**Given problem:** Copy the material verbatim, starting at the line containing "You are a computer-use" and ending after the line containing "Instruction: Open the Insert menu".

**Records supplied:**

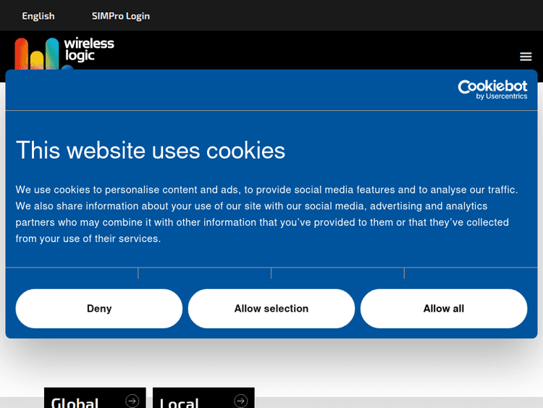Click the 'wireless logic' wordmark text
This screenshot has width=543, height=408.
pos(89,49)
==
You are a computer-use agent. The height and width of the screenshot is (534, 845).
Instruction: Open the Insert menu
---
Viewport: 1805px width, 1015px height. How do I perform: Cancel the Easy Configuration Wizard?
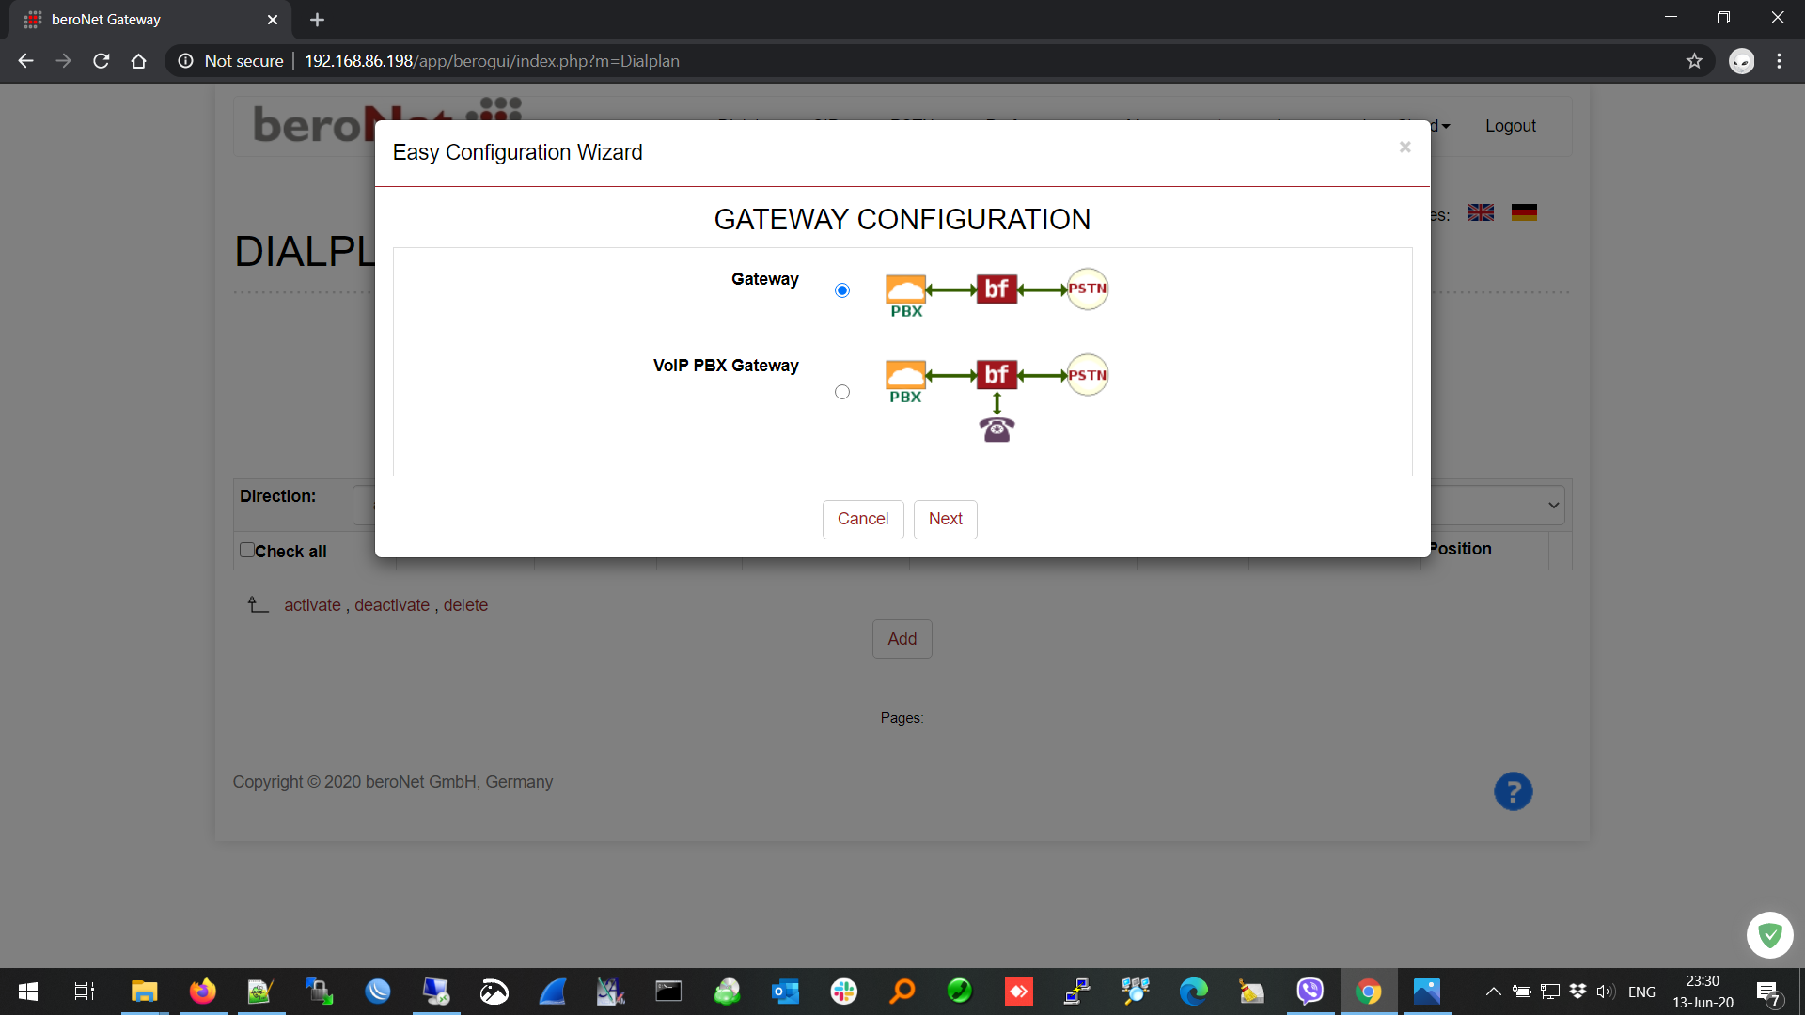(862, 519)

**Full response:**
You are a computer-use agent. The height and width of the screenshot is (534, 845).
Instruction: Open the Insert menu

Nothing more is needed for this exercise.